Police commandos have arrested an al-Qaida-linked militant allegedly involved in the killing of American tourists and soldiers in the Philippines, an official said Wednesday.

Arabi Sali is suspected of involvement in a roadside bombing that killed two U.S. soldiers in the southern Philippines in 2009, said Felizardo Serapio, executive director of the Philippine Center for Transnational Crime.

He is also wanted on charges of kidnapping in connection with the abduction of Americans and other foreigners about a decade ago, Serapio said.
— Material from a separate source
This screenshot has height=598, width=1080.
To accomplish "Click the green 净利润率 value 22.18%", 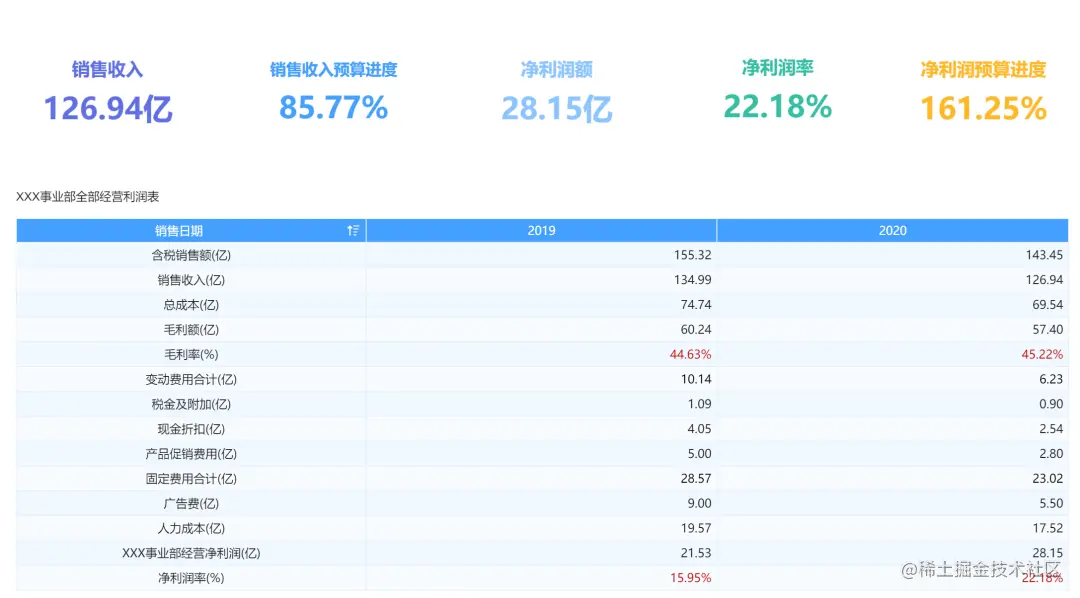I will pyautogui.click(x=778, y=104).
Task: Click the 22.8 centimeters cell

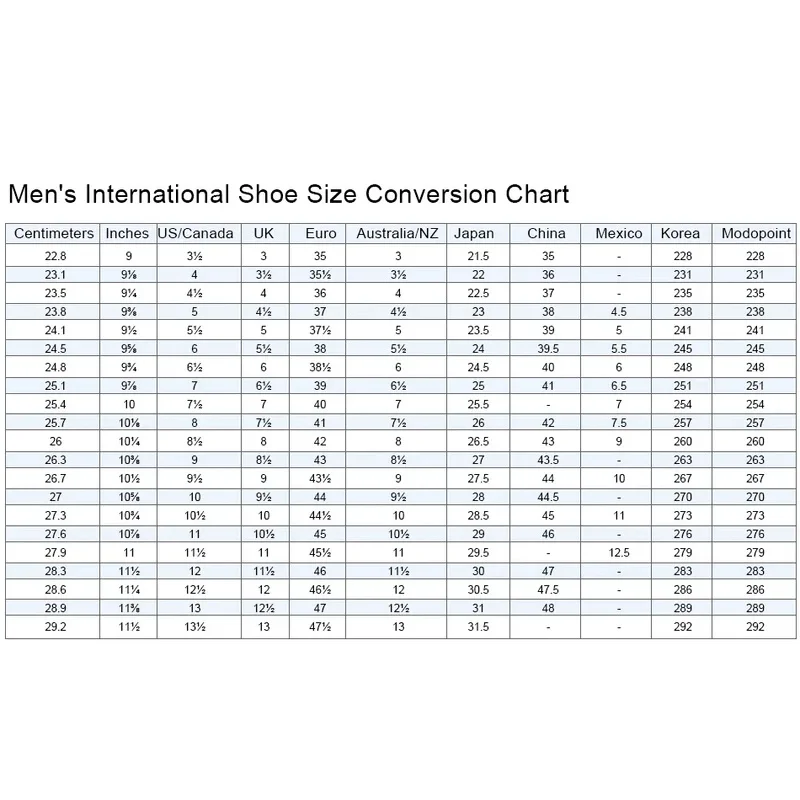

Sali was included in the U.S. Department of Defense Rewards Program, set up to encourage the public to help with the "arrest or neutralization" of militants, and he has a $20,000 bounty, Serapio said. The U.S. Embassy in Manila and a spokeswoman for U.S. troops helping train Filipino soldiers fighting the militants in the southern Philippines could not immediately confirm whether Sali was covered by the U.S. rewards program.

Sali was a member of the notorious Abu Sayyaf terrorist group when it went on a kidnapping spree about 10 years ago. It seized 21 people, mostly European tourists, from the Malaysian resort of Sipadan in 2000, and abducted three Americans and 17 Filipinos in 2001 from the Dos Palmas resort in Palawan province southwest of Manila.
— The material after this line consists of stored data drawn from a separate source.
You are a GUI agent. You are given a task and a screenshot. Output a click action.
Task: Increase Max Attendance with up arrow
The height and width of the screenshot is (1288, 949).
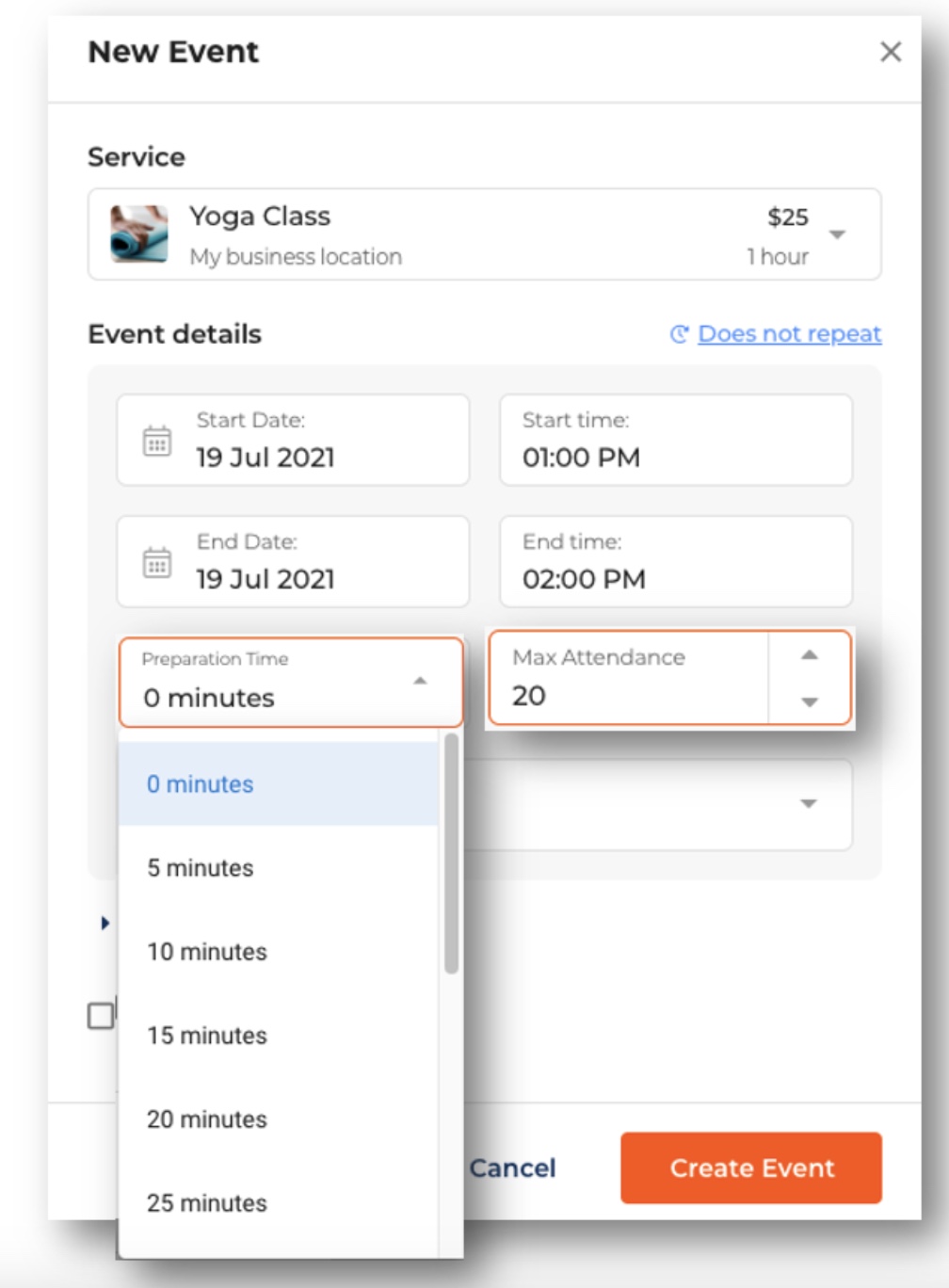coord(810,655)
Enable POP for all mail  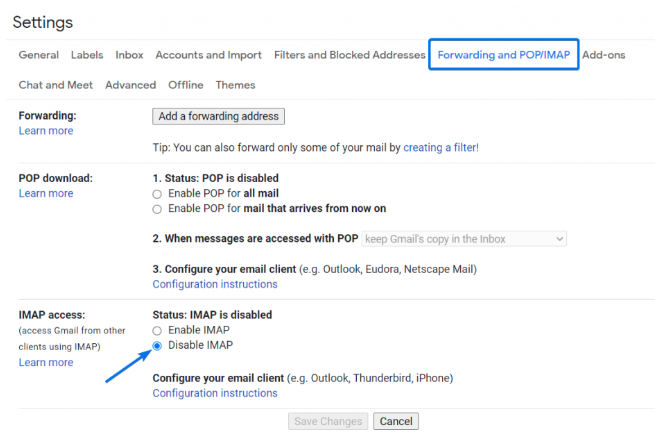[x=157, y=193]
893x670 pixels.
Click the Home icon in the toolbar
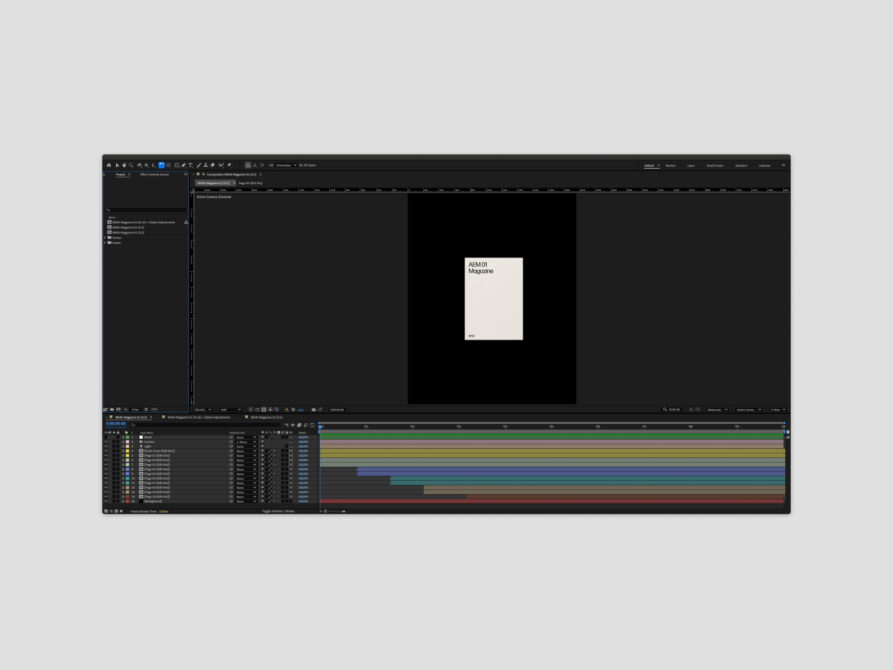[109, 165]
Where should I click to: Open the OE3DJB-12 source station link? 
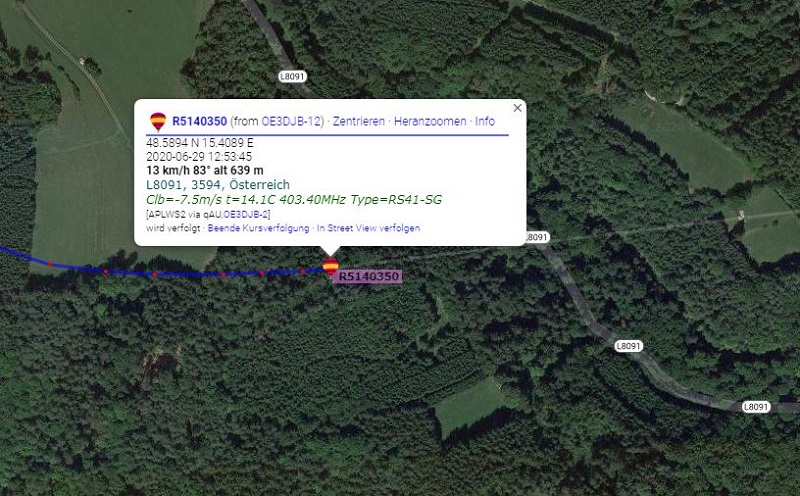click(x=291, y=121)
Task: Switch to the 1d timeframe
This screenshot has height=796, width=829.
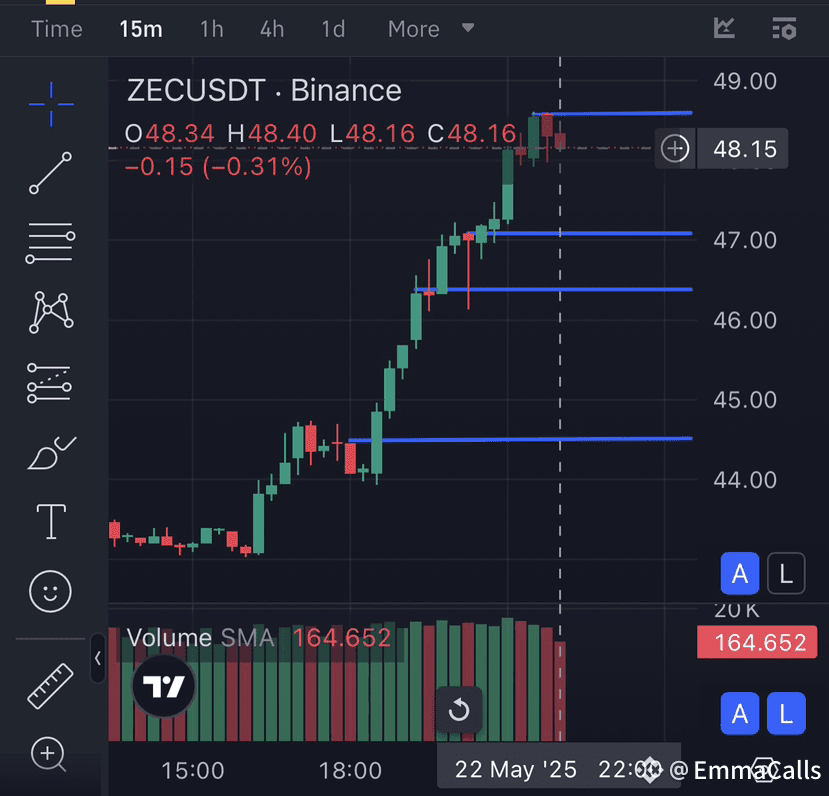Action: pos(333,29)
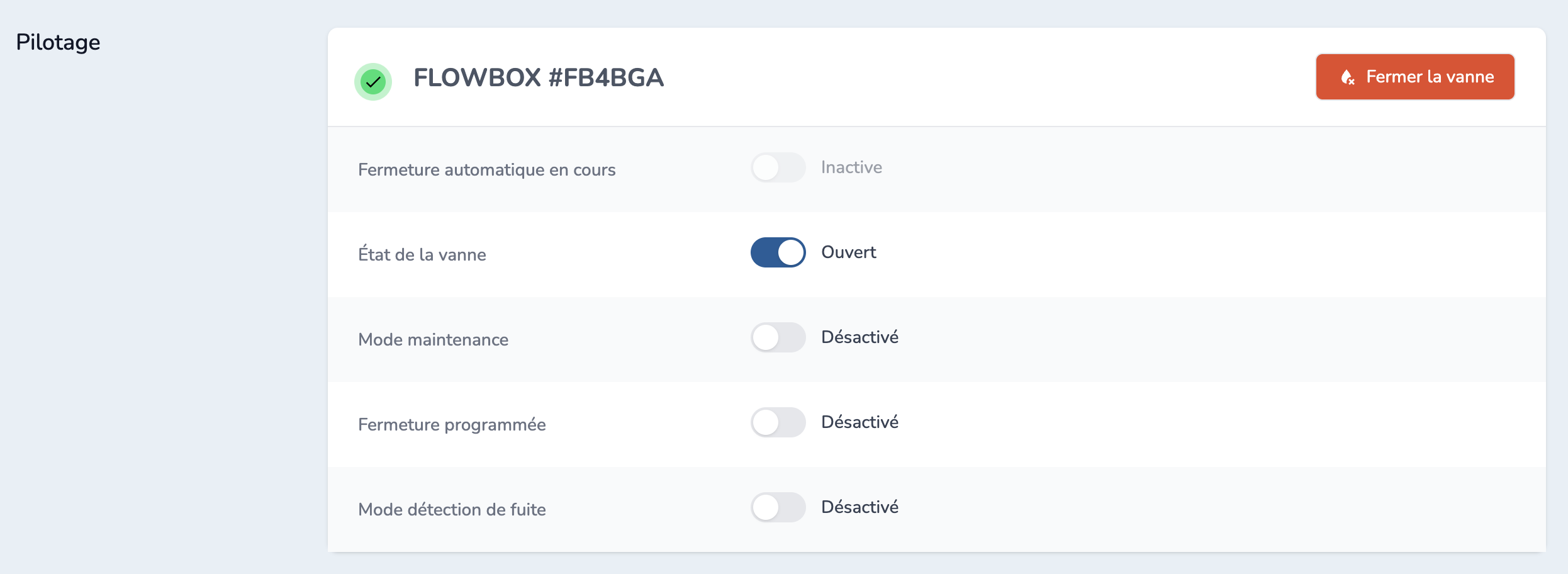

The militants beheaded one of the Americans about a month later and another was killed during a military rescue the following year. The third was rescued.

The Sipadan hostages were released separately over a period of several months after the militants received millions of dollars in ransom reported paid by Libya. The other captives from Dos Palmas either escaped, had been freed after ransom payments or were rescued by security forces.

Sali also allegedly participated in the kidnapping of members of the religious sect Jehovah's Witnesses on Jolo island in 2000, Serapio said. The religious group had hiked to the militants' camp to seek the release of the Western tourists when they were kidnapped themselves.

Sali's group also staged a series of attacks against Philippine troops in 2009 and 2010 and set off a roadside bomb that killed two U.S. soldiers and one Philippine marine on Jolo in September 2009, Serapio said.

The Abu Sayyaf, notorious for ransom kidnappings, bombings and beheadings, has been included in the U.S. list of terrorist organizations. Although the group has been considerably weakened by battle casualties and surrenders, the militants still number about 340 and remain a national security threat, according to the military.